Several studies have proved that diet intake could affect malnutrition-inflammation status in MHD patients. Bergesio et al reported that vegan diet led to lower oxidative stress and inflammation status in patients with advanced chronic kidney disease compared to conventional diet in patients with the same level of renal function.51 However, MHD patients are restricted of vegetables and fruits to prevent hyperphosphatemia and hyperpotassemia. Recently, many studies indicated that Mediterranean diet decreased lipid profile, inflammation status, and lipid peroxidation in patients with advanced chronic kidney disease.52,53 A meta-analysis of cohort studies showed that healthy dietary patterns, including increasing fruit and vegetable, fish, legume, whole grain, and fiber intake, and reducing red meat, sodium, and refined sugar intake, were linked with lower mortality in patients with chronic kidney disease.54 However, another meta-analysis showed that dietary interventions had uncertain effects on mortality and cardiovascular events among patients with chronic kidney disease.55

The underlying mechanism behind the positive relationship between DII and malnutrition-inflammation markers was unclear. According to the DII calculation protocol, food components were categorized into pro-inflammatory or anti-inflammatory components.13 As for omega-3 fatty acid, an anti-inflammatory food parameter, a meta-analysis found that supplying omega-3 fatty acid led to a reduction in inflammation index levels.12 Zinc, an anti-inflammatory microelement, was related to immune status, inflammation, and oxidative damage.56 A meta-analysis revealed that zinc intake/supplementation exerted important effect on antioxidative stress and suppression of calcification and may help to ameliorate CVD risk factors.11 Vitamin C and E are major antioxidant.
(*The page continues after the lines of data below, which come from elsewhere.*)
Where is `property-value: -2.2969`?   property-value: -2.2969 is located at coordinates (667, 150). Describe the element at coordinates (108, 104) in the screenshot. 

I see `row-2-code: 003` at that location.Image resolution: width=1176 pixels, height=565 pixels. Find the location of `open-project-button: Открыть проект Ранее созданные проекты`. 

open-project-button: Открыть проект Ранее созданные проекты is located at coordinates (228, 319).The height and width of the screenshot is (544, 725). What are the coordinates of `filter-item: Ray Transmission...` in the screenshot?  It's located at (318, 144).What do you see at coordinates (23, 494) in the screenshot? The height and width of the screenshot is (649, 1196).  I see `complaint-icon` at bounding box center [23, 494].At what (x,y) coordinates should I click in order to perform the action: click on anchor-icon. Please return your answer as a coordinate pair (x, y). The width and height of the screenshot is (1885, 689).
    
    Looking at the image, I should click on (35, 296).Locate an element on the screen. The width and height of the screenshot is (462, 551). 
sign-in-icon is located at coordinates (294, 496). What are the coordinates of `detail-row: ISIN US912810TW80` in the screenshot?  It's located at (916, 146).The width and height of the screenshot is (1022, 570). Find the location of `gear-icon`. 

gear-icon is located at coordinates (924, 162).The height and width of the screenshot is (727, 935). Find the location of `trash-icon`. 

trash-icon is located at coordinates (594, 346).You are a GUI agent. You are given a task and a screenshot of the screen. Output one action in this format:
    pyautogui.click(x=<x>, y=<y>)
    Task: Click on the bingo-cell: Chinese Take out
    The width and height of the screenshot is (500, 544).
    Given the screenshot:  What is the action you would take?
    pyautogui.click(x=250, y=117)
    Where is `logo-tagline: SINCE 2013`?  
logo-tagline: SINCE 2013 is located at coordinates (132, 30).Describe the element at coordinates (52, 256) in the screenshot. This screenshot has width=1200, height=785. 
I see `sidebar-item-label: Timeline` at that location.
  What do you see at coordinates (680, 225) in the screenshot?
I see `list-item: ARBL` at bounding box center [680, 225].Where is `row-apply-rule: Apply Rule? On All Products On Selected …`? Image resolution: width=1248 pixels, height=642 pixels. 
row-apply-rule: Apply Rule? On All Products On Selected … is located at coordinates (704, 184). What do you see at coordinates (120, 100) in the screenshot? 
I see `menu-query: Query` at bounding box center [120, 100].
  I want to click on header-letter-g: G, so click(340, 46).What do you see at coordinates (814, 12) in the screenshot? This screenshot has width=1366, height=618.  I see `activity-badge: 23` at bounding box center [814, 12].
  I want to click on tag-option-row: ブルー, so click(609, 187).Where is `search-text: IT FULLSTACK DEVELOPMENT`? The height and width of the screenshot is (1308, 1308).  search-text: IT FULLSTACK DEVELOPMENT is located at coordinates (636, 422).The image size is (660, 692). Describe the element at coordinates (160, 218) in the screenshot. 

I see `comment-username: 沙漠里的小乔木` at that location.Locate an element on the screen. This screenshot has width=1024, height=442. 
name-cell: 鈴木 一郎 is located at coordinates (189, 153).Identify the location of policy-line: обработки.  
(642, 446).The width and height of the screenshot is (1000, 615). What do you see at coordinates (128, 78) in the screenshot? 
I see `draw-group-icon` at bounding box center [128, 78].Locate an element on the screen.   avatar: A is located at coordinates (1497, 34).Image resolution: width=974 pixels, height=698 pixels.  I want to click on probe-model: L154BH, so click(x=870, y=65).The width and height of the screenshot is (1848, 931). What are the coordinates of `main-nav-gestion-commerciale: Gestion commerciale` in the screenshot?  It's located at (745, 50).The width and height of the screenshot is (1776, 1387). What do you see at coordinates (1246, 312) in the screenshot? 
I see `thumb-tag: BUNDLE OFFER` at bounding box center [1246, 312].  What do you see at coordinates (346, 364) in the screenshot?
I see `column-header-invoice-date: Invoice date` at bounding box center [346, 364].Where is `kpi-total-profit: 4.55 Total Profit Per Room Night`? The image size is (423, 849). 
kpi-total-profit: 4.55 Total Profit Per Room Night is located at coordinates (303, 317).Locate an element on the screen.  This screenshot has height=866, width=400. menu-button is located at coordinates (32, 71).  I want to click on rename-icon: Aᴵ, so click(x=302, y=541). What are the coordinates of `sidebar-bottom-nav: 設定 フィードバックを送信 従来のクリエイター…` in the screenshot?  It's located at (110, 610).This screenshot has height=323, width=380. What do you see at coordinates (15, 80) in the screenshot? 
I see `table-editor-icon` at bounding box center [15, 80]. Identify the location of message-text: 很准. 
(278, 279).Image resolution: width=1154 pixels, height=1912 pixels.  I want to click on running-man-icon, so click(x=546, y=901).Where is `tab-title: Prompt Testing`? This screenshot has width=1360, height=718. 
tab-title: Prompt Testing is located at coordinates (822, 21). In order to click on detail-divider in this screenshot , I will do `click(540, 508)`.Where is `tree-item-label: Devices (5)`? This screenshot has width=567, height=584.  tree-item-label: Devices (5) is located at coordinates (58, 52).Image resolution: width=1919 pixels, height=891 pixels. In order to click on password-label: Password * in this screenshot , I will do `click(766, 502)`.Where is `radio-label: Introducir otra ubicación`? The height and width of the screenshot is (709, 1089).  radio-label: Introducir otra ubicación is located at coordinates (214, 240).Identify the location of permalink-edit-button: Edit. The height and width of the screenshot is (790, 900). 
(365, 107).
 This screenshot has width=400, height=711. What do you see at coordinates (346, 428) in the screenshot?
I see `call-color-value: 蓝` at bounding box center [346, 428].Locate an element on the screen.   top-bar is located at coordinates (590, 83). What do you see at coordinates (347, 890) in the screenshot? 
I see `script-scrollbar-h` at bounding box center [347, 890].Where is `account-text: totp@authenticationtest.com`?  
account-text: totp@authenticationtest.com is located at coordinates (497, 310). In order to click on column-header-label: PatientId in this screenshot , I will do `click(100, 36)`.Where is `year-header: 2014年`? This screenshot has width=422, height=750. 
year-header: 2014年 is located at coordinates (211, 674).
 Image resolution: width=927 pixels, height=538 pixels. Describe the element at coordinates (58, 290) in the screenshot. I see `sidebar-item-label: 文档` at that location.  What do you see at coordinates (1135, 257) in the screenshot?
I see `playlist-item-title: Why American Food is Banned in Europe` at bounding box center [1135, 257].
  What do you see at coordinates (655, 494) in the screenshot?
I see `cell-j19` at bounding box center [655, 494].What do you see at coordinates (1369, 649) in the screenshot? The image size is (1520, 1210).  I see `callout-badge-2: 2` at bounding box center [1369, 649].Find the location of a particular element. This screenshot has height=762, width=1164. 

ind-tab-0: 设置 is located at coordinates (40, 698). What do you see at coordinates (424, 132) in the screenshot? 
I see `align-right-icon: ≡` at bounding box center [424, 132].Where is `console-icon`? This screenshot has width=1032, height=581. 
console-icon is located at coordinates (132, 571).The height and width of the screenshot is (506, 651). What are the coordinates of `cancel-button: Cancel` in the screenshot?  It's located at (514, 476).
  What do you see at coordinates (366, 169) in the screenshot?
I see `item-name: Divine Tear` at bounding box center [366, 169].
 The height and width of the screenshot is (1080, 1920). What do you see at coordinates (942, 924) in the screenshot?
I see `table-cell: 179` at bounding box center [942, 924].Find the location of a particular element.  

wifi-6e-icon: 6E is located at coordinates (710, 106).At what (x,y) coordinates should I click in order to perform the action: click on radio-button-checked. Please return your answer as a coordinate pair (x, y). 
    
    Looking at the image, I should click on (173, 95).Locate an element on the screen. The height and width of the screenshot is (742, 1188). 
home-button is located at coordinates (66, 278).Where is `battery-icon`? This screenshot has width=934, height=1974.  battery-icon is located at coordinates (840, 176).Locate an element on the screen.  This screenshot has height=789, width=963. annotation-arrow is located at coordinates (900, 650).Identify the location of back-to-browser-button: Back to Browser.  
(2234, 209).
Several studies showed that Vitamin C supplementation or Vitamin E-coated dialyzer could attenuate HD-evoked oxidative stress by inhibiting lipid peroxidation and overexpression of proinflammation cytokines in MHD patients.57,58 Vitamin B12, a pro-inflammatory food parameter, may have a beneficial effect on hyper-homocysteinemia.59 Interestingly, in our study, the levels of several pro-inflammatory food parameters in tertile 1 (most anti-inflammatory diet), such as carbohydrate, energy, Fe and trans fat, were higher compared with parameters in tertile 3 (most pro-inflammatory diet). It may reflect the unique dietary characteristics of the Chinese population. As Traditional Chinese Medicine Specialist Zhang Qi pointed out, Chinese MHD patients’ meals mainly consist of grains and plant foods and they have insufficient protein and energy in their diet. In this study, participants certainly had lower energy intake than the recommended daily amount (1453.38 Kcal vs 2100.00 Kcal).60 It falls in line with result from a study on comparing dietary intake between MHD patients in the United Kingdom and China.61

This cross-sectional study has a relatively large sample size, resulting in being able to control for variable covariates. Besides, the present study is the first to explore DII in Chinese population undergoing maintenance hemodialysis. Our study still has several limitations that should be considered. Firstly, dietary habit recall and selection biases are inevitable. Secondly, more markers, such as IL-6, TNF-α, mid upper arm circumference, triceps skinfold thickness and waist-to-hip ratio, should be subsumed to evaluate malnutrition-inflammation status. Thirdly, we did not assess the level of 25-OH-vitamin D (3) in this study. Vitamin D deficiency is common in hemodialysis patients and was followed with higher level of inflammation.62–64 Further studies including the level of 25-OH-vitamin D (3) would provide a better understanding of the relation between DII and inflammation in Chinese population undergoing hemodialysis.

Conclusions

For Chinese MHD patients, a higher pro-inflammatory diet measured by DII score may act as a potential risk factor for the development of malnutrition-inflammation status. Further studies for verification and for developing strategies to decrease the dietary inflammation burden are warranted.